### MATERIAL PROVIDED
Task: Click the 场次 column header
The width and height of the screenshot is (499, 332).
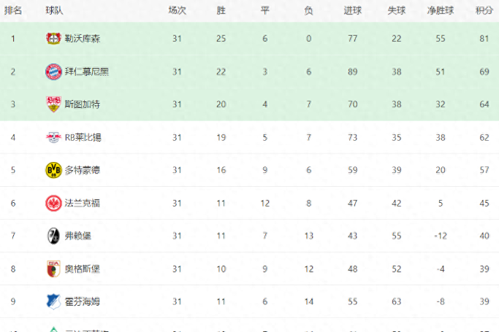Action: (177, 10)
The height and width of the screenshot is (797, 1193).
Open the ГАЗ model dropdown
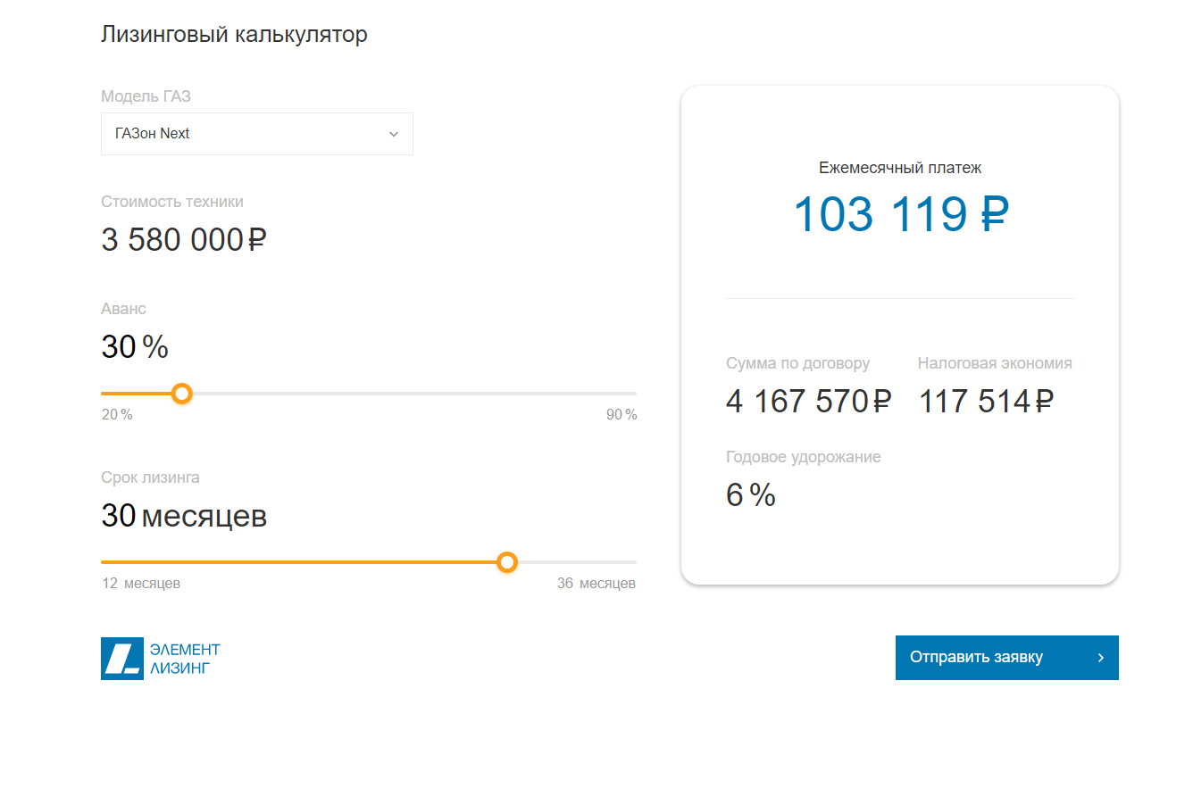click(x=257, y=134)
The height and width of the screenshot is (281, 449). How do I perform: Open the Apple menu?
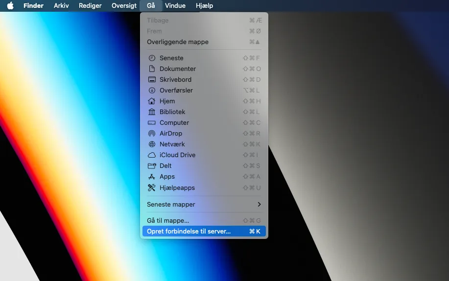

### TASK STATEMENT
When pictures appear among the entries, skip them and copy all remaining text precisely.

### WRITTEN RESPONSE
Task: Click the 场次 column header
The width and height of the screenshot is (499, 332).
Action: (177, 10)
The height and width of the screenshot is (797, 1193).
Open the ГАЗ model dropdown
click(x=257, y=134)
The height and width of the screenshot is (281, 449). How do I perform: Open the Apple menu?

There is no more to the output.